A Seven-Day Health Service?

By Rowan Williams
  • – Government pledges 7-day health service
  • – Iraq reinforcements pledge as IS takes Ramadi
  • – China house prices fall for eighth consecutive month


Prime Minister David Cameron will today renew his pledge to transform Britain’s National Health Service into the world’s first seven day-a-week health service. Currently, reduced rate of care at weekends means patients admitted at weekends are more likely to die than those admitted midweek. The government will also renew its commitment to increase NHS spending by £8 billion annually by 2020, and promise to recruit 5,000 new GPs. One doctors’ representative group, the British Medical Association, has questioned how expanded healthcare and new doctors could be delivered given the current doctor shortage. Healthcare unions have threatened strike action if extending operating hours requires cutting existing payments for working during antisocial hours. The government has also backed plans to make £22 billion in efficiency savings in the NHS, as well as increase funding.

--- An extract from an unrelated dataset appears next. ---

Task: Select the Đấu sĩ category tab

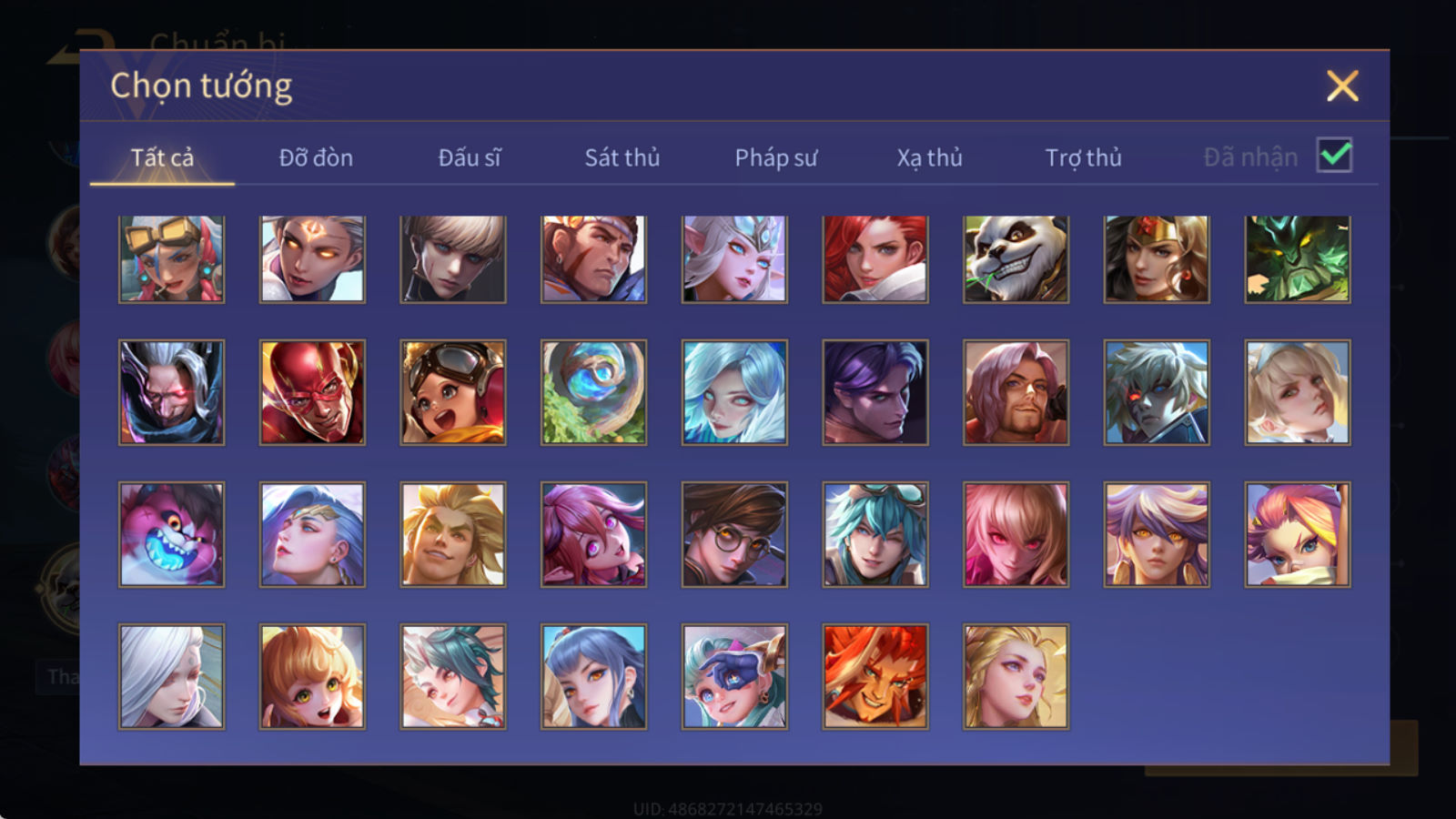Action: point(469,157)
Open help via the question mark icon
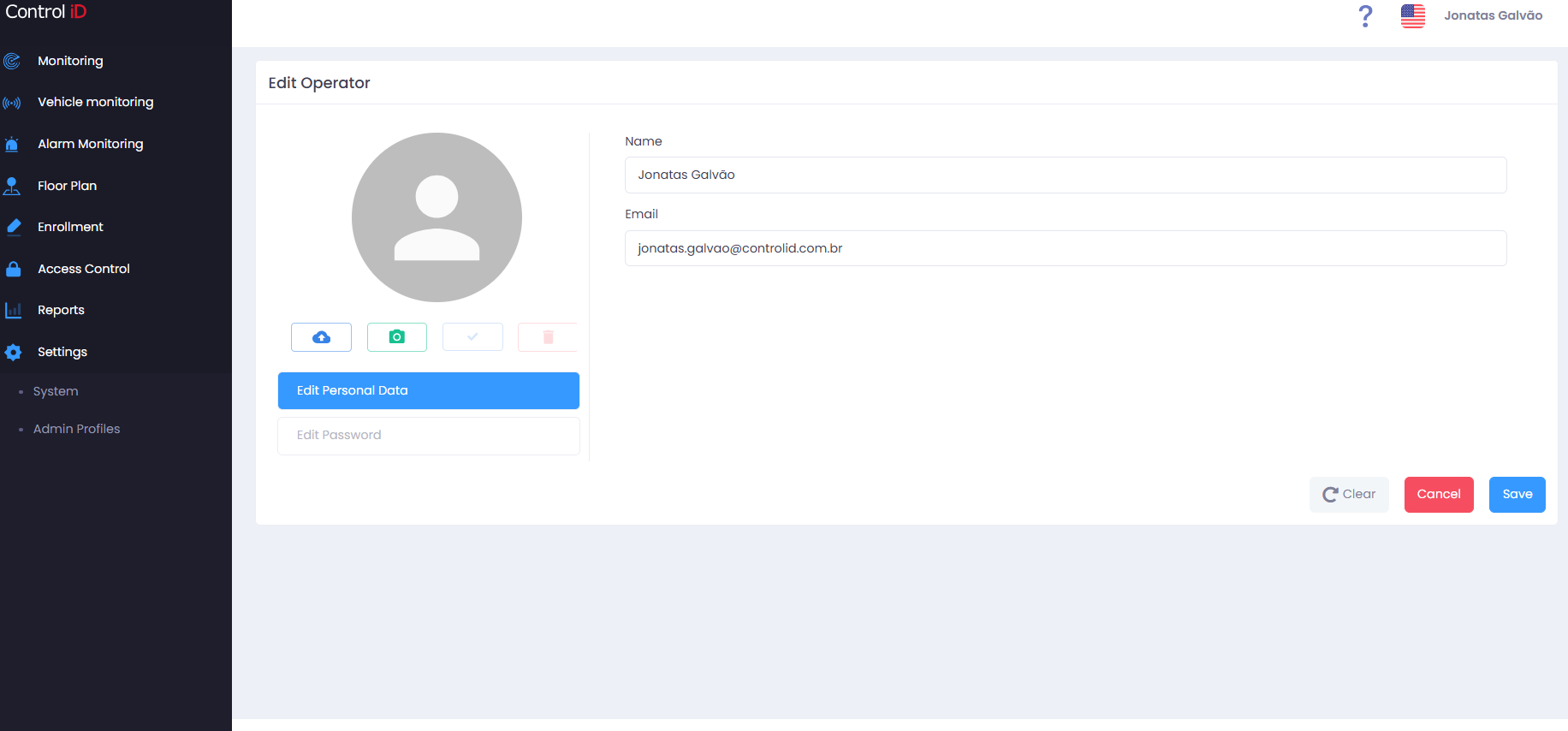The image size is (1568, 731). (1366, 15)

The Iraqi government will send Iran-backed Shia militias to the town of Ramadi, after the town fell to militant Islamic State (IS) extremists on Monday. About 500 people, both soldiers and civilians, are believed to have been killed in the fighting in the city over the past few days. Soldiers and civilians were seen fleeing the city 70 miles west of Baghdad, while IS has released a statement confirming its total control of the city. The United States, which is leading an anti-IS coalition in the region, has said it believes Ramadi can be recaptured. Shia militias had previously proved instrumental in retaking the northern Iraqi city of Tikrit, though reports had emerged of violence and looting from militiamen. Local officials, who are largely of the Sunni minority, had previously promised the defence of Ramadi, and will be reluctant to call in Shia reinforcements.

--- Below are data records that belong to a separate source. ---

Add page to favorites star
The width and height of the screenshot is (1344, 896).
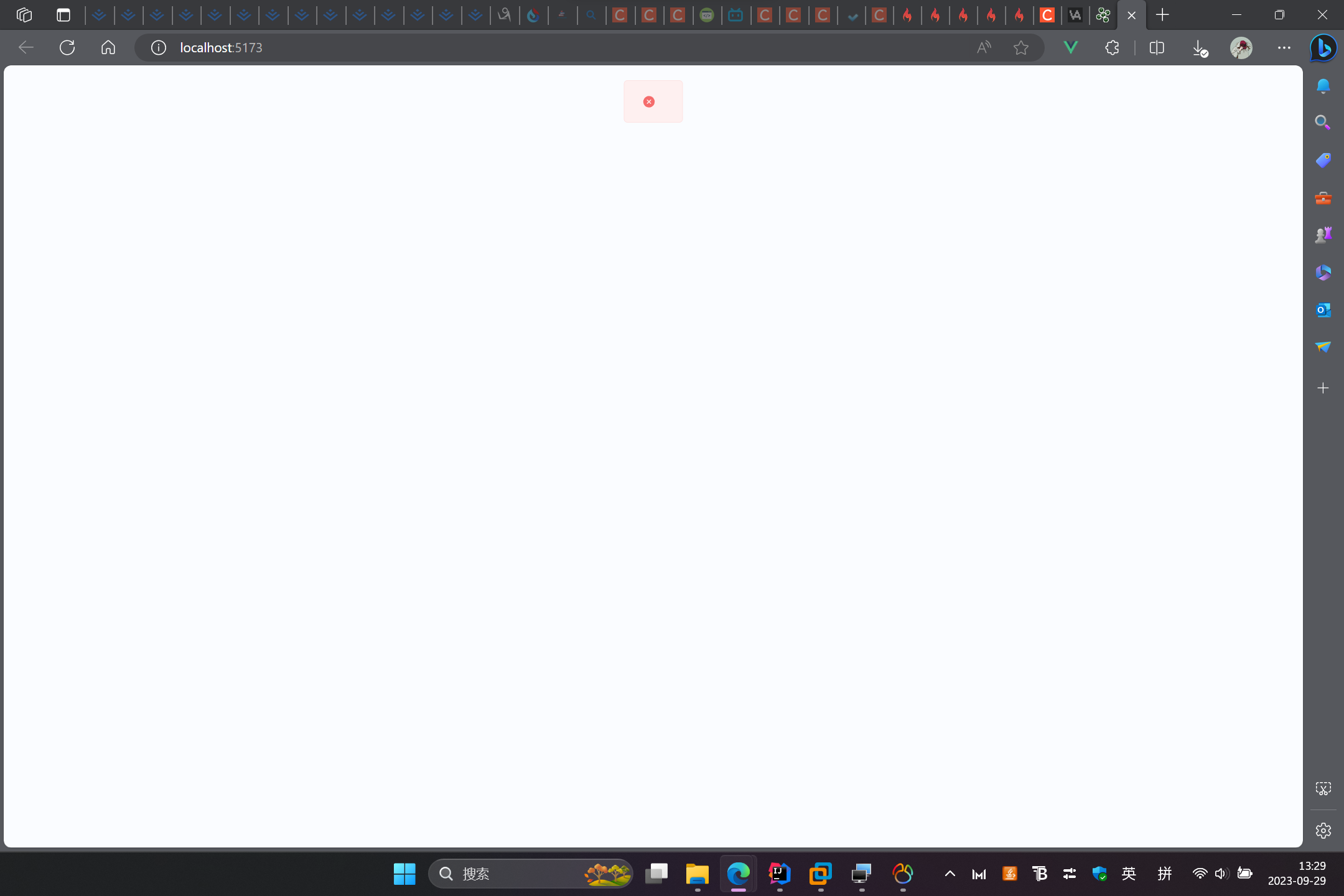[1021, 47]
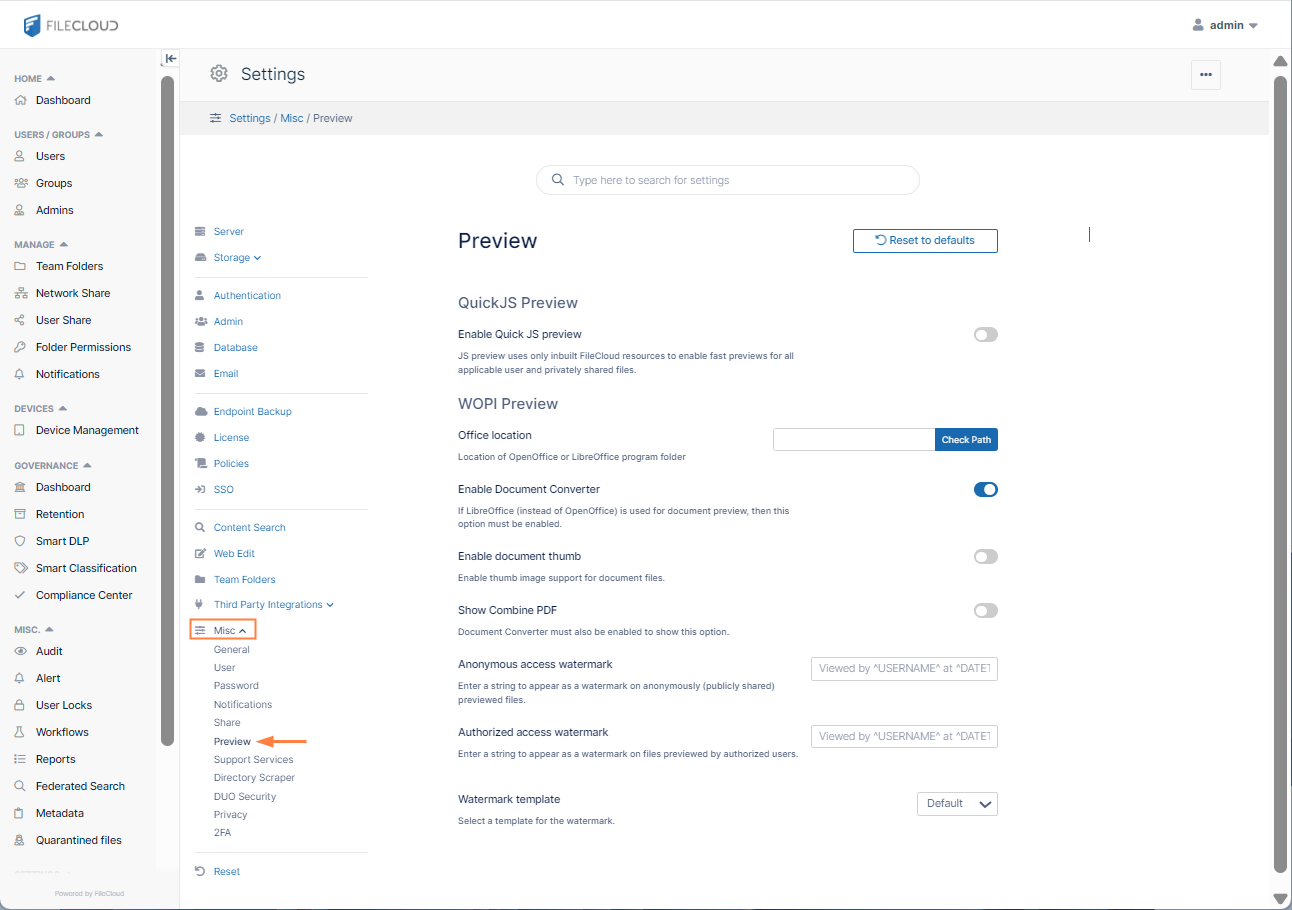Click the Workflows flask icon
Viewport: 1292px width, 910px height.
click(x=20, y=732)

House prices in China fell for the eighth consecutive month in April, as the country’s real estate sector continues to hold back its economy. Prices were down 6.1 percent from a year previous – the same fall as in March. Some analysts have pointed to two consecutive months of equal decline as a sign that the market is ‘bottoming out’, and could slowly begin a recovery in the near future. Prices were seen to rise for the first time in a year in Shanghai, and for the second consecutive month in Beijing. Prices continue to decline in smaller cities, however. China’s property sector accounts for 20 percent of its economy. Authorities have been taking steps to spur on growth in China’s cooling economy, cutting interest rates earlier this month for the third time since November.

The Papers

The National Health Service, and wider government spending plans, make the headlines today. The Daily Telegraph leads with news that new GPs will “transform the NHS” and ensure patients can be treated seven days a week. The Prime Minister admitted his “shock at weekend death rates”, and is to pledge more staff and faster access to drugs, the paper writes. The Independent reports that nurses may “strike over seven-day NHS plans”, however, if NHS expansion plans involve cutting weekend pay. Discontent is mounting in other industries, the paper writes, with rail workers to strike and teachers threatening action. The Financial Times leads with news of “100,000 job cuts” over five years in Whitehall as Chancellor George Osborne “tightens grip” to save money in the civil service. £10 billion in spending reductions are “sought by 2017-18”, the paper writes. The Guardian leads with news that leaving the EU “may be in UK interest”, according to leading UK manufacturer JCB. Leaving Europe would be best “unless bureaucracy can be cut”, the firm said. Such bureaucracy holds back business, the firm said. The Times leads with news that the UK’s biggest union, Unite, is holding Labour to “ransom over leadership”. Unite leader Len McCluskey said that the party “must champion workers”, the paper reports. McCluskey “turned his fire on Blairites” in a speech, the paper writes.

British Media on China

On Sino-US ties: US Secretary of State John Kerry’s visit to China over the weekend received some coverage in the UK media, with discussions over the South China Sea receiving particular attention. The BBC reports that Kerry expressed concerns over China’s land reclamation efforts in the region, writing that Kerry intended to give a “stern message” to China. The US is concerned that “new Chinese assets, like military capable runways, will alter the balance of power”, the BBC writes. The Daily Telegraph writes that China rejected the US’ concerns, warning “that it had an ‘unshakeable’ commitment to such interests”. Originally hoping to hold preparation talks ahead of an economic forums, dialogue was instead “overshadowed” by the South China Sea, the paper writes. The Guardian’s agency piece writes that China “politely but pointedly dismissed Washington’s push for a diplomatic solution” over land reclamation concerns.